Dr Mathew Opoku Prempeh, Minister for Education, has given the assurance that government would encourage and promote the education and training of girls in technical and vocational skills.
In a key note address delivered on his behalf at the 2019 Technical and Vocational Training and Education (TVET) Dialogue in Accra on Wednesday, January 16, 2019, Dr Prempeh said vocational skills training and capacity-building for both genders was a key priority for sustainable development, adding that the low participation of girls in TVET would, therefore, be gradually reversed.
Furthermore, he said, the Council for Technical and Vocational Education and Training (COTVET) was embarking on an advocacy and campaign programme to reverse the negative attitude of society towards TVET and make it more attractive to the youth.
His Excellency, Ron Strikker, Dutch Ambassador to Ghana noted that TVET had a key driver of development worldwide and a prerequisite for Ghana's economic development as well.
H.E. Strikker, therefore, urged the Ministry of Education (MoE) and Plan International, Ghana to work with other partners and stakeholders for the implementation of key recommendations that would emerge from the Dialogue for the enhancement of the TVET agenda.
In an address, Mr Solomon Tesfa-Mariam, Country Director, Plan International, Ghana, a Non-Governmental Organization (NGO), stressed the need for a well‐diversified education system in order to gain sustainable development through education.
Mr Tesfa-Mariam noted that education was a basic human right, linked to human resource development and, therefore, a key tool for national development which should not only include the acquisition of knowledge, but also skills aimed at achieving an all-round individual for the roles and challenges in the society.
He expressed regret that although Ghana had a fairly large educated population, significant progress had not been achieved in the acquisition of skills, a situation which, he said, stifled the creativity, dreams and gifts of learners who did not measure to the expected high grades in examinations, leading to an increase in the rate of school drop-outs and the importation of common skills such as construction of road networks.
He said the chances of girls who dropped out of school, especially due to child marriage, sexual violence, trafficking and commercial sexual exploitation, getting a decent job was minimal, adding that without income and financial independence, they became more vulnerable to violence.
Mr Tesfa-Mariam said TVET played a pivotal function in socio-economic development which justified the allocation of adequate resources for modernizing infrastructure in TVET institutions, as well as the training of TVET instructors.
He called for support for private sector participation in the revamping of TVET institutions to ensure that the preferred machinery and equipment at TVET centers for training the skilled workers to produce quality goods with higher efficiency, adding that curriculum should also be reviewed in the light of modern technological advancement.

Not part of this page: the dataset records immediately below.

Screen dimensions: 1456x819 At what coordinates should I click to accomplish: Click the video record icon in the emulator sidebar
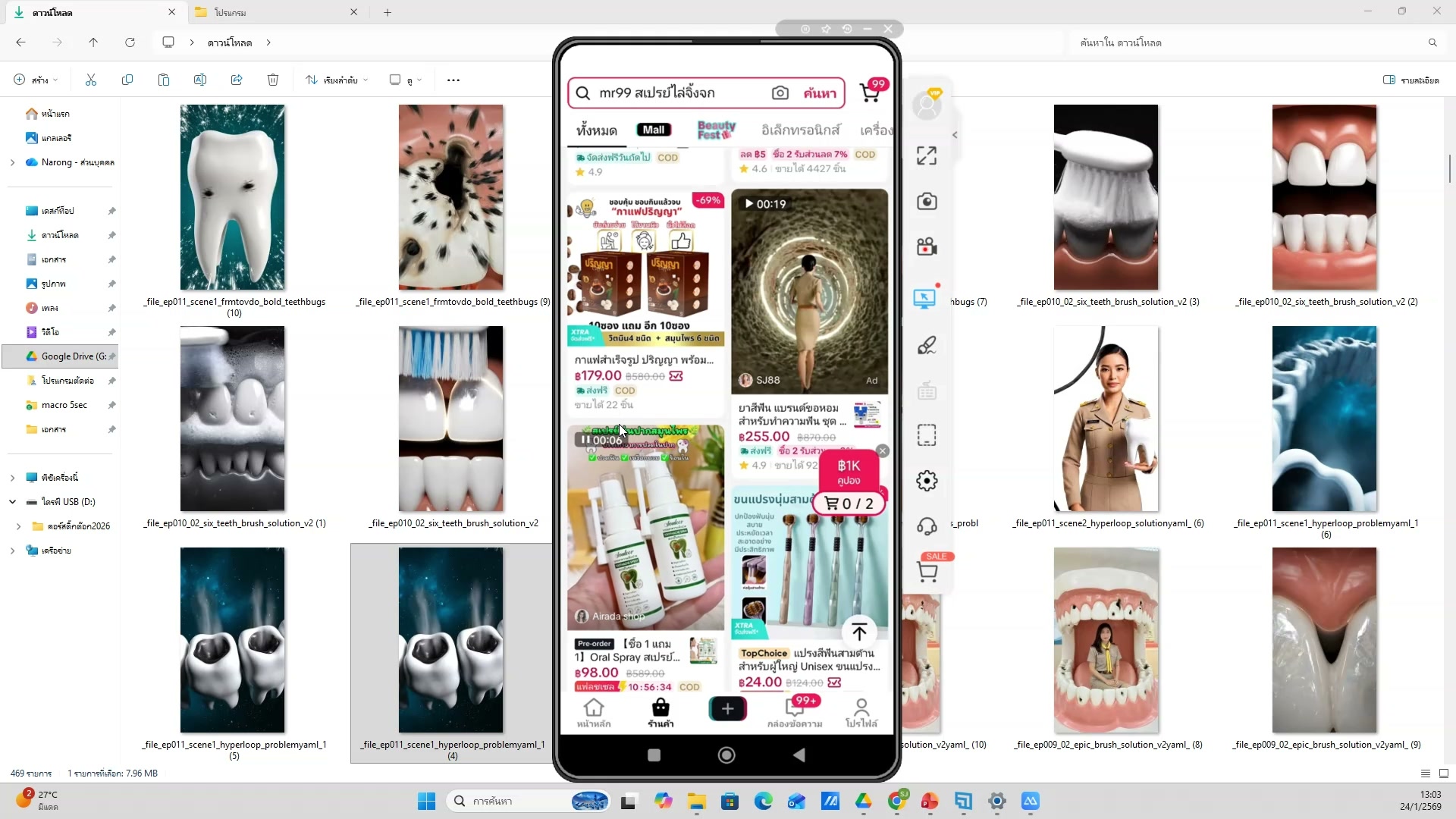(927, 247)
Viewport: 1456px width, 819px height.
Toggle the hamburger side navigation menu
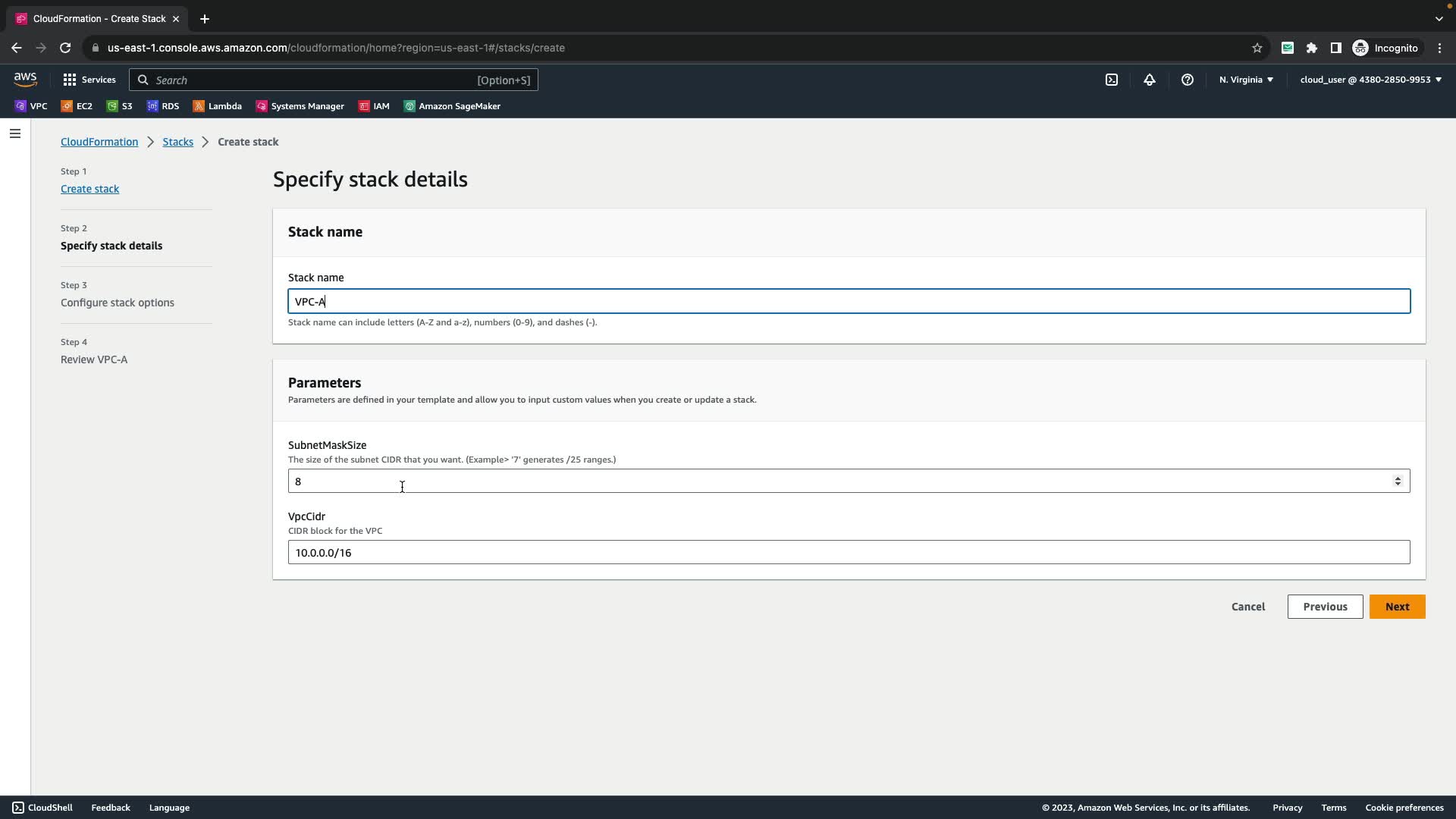coord(15,134)
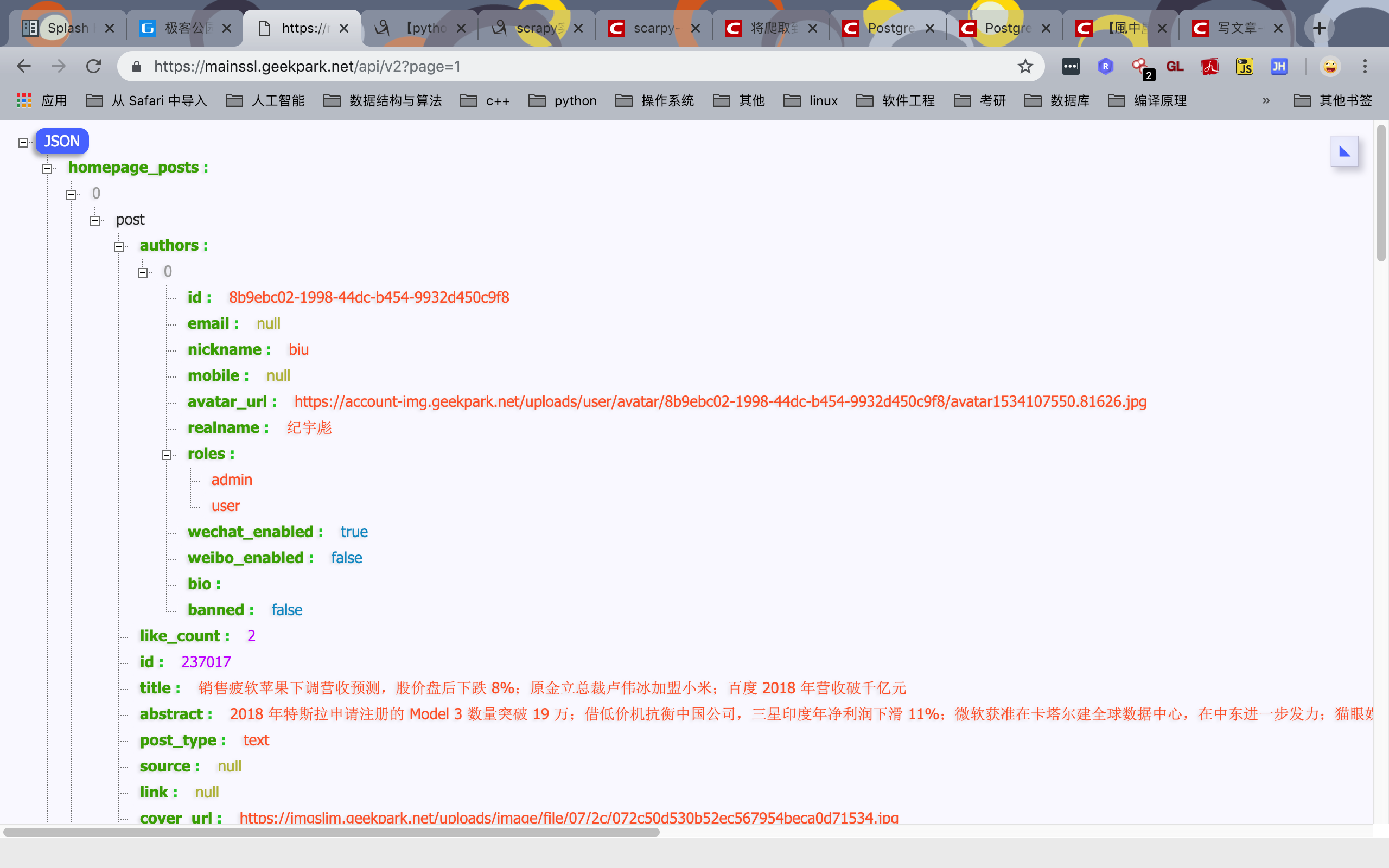
Task: Open Chrome's three-dot menu
Action: point(1365,67)
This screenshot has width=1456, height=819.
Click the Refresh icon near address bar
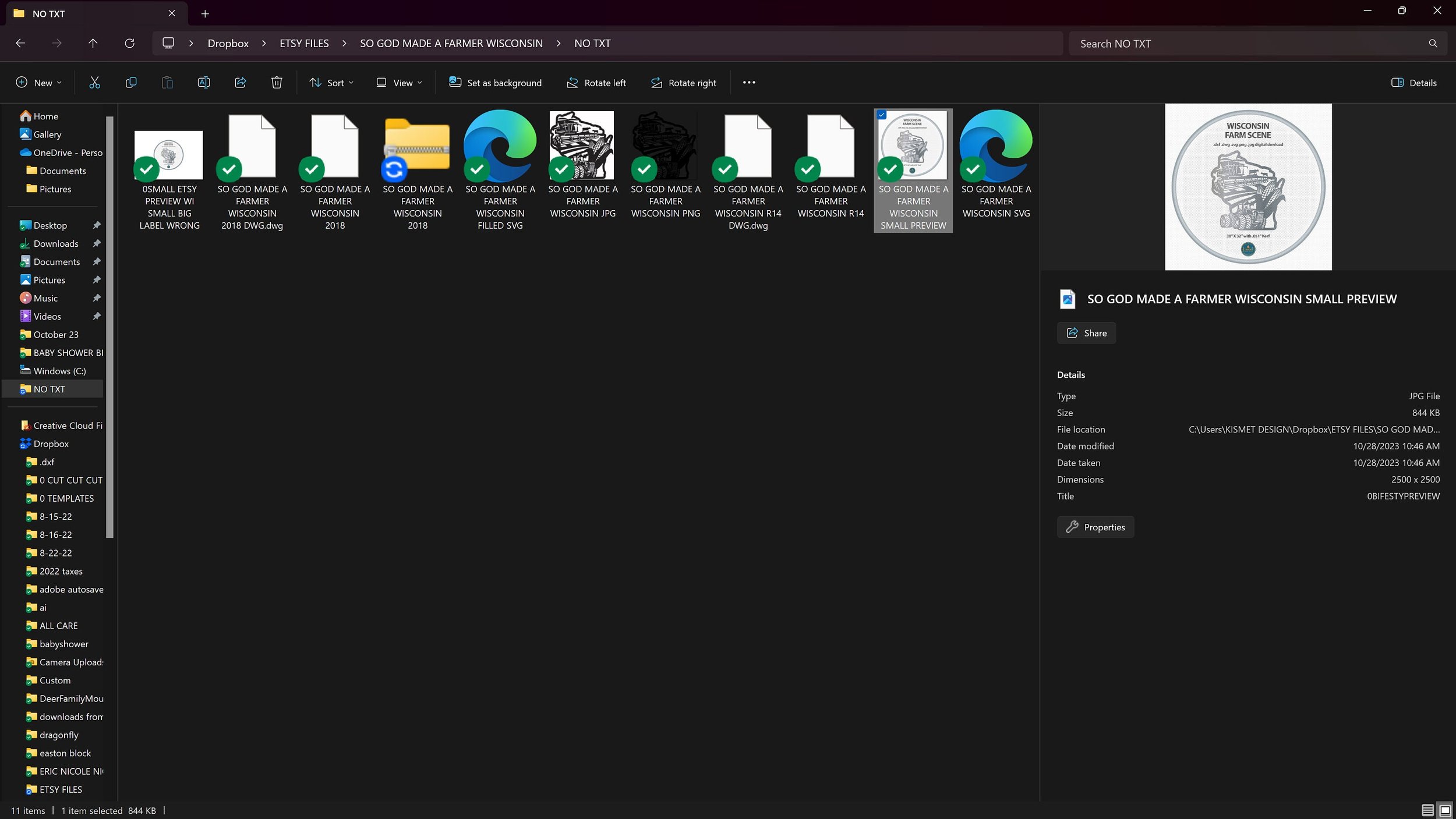(x=129, y=43)
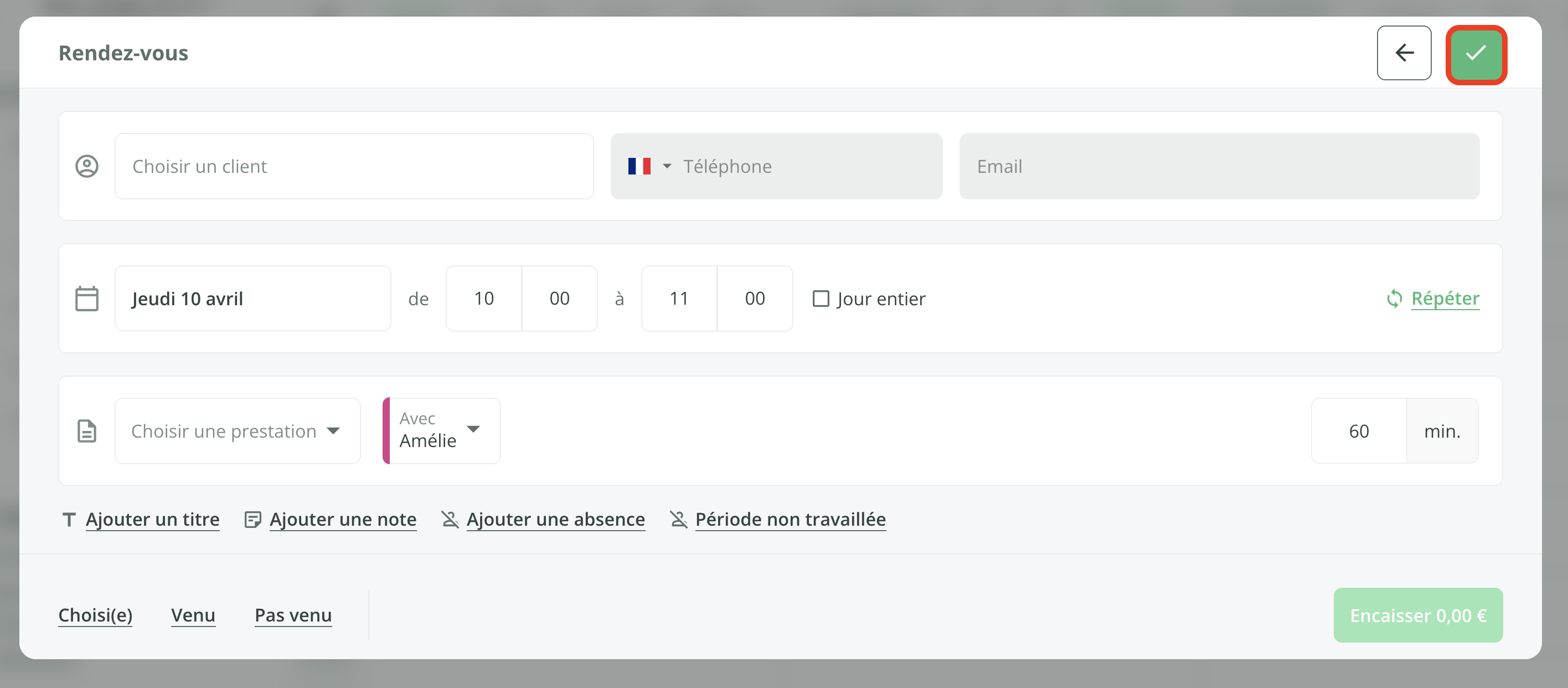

He also expressed gratitude to the Girls Advocacy Alliance (GAA) for bringing all stakeholders in Ghana's education sector to dialogue on the role of TVET in empowering girls for a brighter future, which Plan International Ghana was pleased to be a part of.
Mr Tesfa-Mariam explained that GAA― an initiative of Plan Netherlands, Defence for Children, Netherlands (ECPAT) and Terre des Hommes, Netherlands, and funded by the Dutch Ministry of Foreign Affairs― was a five-year intervention (2016 to 2020) in 10 countries spread across Africa and Asia.
During a panel discussion, Dr Fred Kyei Asamoah, Executive Director, COTVET, disclosed that TVET was fee-free at the second cycle level of education as a means of making TVET important and attractive.
Furthermore, Dr Asamoah said, government had embarked on a programme of building more TVET institutions, upgrading existing institutions and expanding structures.
He noted that when girls acquired skills, unemployment would be considerably reduced, hence the need to review the TVET 5-Year Strategic Plan to facilitate proper TVET governance, quality of education and training, and to improve access.
For her part, Mrs Grace Amey-Obeng, Chief Executive Officer, FC Beauty Group and a member of the Association of Ghana Industries, underscored the importance of internships and attachments as integral components of TVET.
Mrs Amey-Obeng applauded COTVET for the important role it was playing in skills development and urged government to work with and support COTVET in the development of skills and to engage the private sector on TVET.
In his remarks, Mr Asum-Kwarteng, PSM, Plan International, Ghana, called for a radical shift in mindset towards TVET while urging Ghanaians to patronize locally-manufactured products.
Mr Asum-Kwarteng noted that lack of attention to TVET would impact negatively on the girl-child and sounded a note of caution that TVET would be ignored at the risk of Ghana not attaining its Ghana Beyond Aid agenda.
This year's TVET Dialogue was organized by the Ministry of Education in collaboration with Plan International Ghana on the theme: Empowering the girl-child―The role of TVET.